**WHAT YOU ARE ASKED TO DO**
All lines of the material that contain "computer" must be copied out.

**INFORMATION GIVEN**
::::

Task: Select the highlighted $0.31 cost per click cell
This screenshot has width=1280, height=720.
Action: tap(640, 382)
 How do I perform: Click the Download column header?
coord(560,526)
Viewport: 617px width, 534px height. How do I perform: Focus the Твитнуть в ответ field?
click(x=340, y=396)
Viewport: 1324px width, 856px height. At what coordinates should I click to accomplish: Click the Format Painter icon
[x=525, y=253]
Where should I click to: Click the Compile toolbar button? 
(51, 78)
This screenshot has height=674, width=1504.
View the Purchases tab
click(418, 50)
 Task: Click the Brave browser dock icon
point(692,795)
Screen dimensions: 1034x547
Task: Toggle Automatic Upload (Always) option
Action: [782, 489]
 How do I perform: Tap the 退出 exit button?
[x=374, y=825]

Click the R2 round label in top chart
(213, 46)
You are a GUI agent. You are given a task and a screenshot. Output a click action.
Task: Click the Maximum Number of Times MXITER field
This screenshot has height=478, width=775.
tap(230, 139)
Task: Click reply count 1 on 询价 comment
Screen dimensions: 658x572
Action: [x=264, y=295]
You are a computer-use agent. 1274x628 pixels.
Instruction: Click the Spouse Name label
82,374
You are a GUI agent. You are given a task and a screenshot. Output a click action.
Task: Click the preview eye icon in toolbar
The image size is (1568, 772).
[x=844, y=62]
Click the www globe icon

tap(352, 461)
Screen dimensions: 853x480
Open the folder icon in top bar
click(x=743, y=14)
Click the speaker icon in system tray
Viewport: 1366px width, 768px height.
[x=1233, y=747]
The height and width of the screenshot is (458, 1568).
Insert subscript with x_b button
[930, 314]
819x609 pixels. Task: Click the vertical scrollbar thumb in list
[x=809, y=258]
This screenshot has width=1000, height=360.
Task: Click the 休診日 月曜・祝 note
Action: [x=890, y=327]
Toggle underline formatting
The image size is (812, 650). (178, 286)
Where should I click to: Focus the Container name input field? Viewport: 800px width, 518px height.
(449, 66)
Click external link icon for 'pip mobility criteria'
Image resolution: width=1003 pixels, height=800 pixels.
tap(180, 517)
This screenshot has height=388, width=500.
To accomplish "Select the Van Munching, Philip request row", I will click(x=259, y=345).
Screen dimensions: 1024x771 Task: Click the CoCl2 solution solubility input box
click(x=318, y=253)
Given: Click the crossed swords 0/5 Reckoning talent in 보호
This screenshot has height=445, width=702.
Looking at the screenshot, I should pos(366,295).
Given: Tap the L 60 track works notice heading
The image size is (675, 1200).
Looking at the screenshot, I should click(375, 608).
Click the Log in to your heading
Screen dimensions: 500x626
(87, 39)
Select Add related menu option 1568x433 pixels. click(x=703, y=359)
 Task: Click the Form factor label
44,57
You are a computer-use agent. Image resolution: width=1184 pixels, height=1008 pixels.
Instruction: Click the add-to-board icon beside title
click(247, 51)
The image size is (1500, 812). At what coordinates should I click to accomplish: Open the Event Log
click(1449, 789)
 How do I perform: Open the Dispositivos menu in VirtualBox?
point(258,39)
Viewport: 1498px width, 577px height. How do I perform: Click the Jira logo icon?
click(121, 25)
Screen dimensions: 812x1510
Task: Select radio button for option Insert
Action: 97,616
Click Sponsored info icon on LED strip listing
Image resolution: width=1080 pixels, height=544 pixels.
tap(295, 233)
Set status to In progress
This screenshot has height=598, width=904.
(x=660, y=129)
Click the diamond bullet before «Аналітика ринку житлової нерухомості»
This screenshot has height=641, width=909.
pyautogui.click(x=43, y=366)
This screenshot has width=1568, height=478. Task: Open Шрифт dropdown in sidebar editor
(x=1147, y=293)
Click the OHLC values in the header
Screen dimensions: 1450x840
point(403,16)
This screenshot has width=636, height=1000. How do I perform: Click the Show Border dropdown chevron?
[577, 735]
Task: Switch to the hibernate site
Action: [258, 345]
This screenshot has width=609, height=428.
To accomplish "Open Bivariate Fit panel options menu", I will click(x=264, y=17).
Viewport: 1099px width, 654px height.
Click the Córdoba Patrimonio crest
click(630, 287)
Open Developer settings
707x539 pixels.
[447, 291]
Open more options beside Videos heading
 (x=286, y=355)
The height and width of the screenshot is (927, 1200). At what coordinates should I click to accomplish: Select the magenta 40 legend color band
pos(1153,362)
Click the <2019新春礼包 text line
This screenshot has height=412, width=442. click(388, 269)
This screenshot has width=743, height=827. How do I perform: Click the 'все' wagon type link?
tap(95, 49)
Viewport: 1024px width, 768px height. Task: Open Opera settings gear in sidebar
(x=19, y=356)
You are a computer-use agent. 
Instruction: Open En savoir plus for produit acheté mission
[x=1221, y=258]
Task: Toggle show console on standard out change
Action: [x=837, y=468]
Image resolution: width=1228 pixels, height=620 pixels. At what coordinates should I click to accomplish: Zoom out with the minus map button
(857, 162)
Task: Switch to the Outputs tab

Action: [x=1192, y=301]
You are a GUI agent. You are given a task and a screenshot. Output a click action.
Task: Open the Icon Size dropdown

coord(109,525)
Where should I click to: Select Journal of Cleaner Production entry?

::::

**ANSWER FOR THE TASK**
You are a computer-use agent. 1274x628 pixels.
You are a computer-use agent. Image resolution: width=1184 pixels, height=1008 pixels.
You are a computer-use agent. 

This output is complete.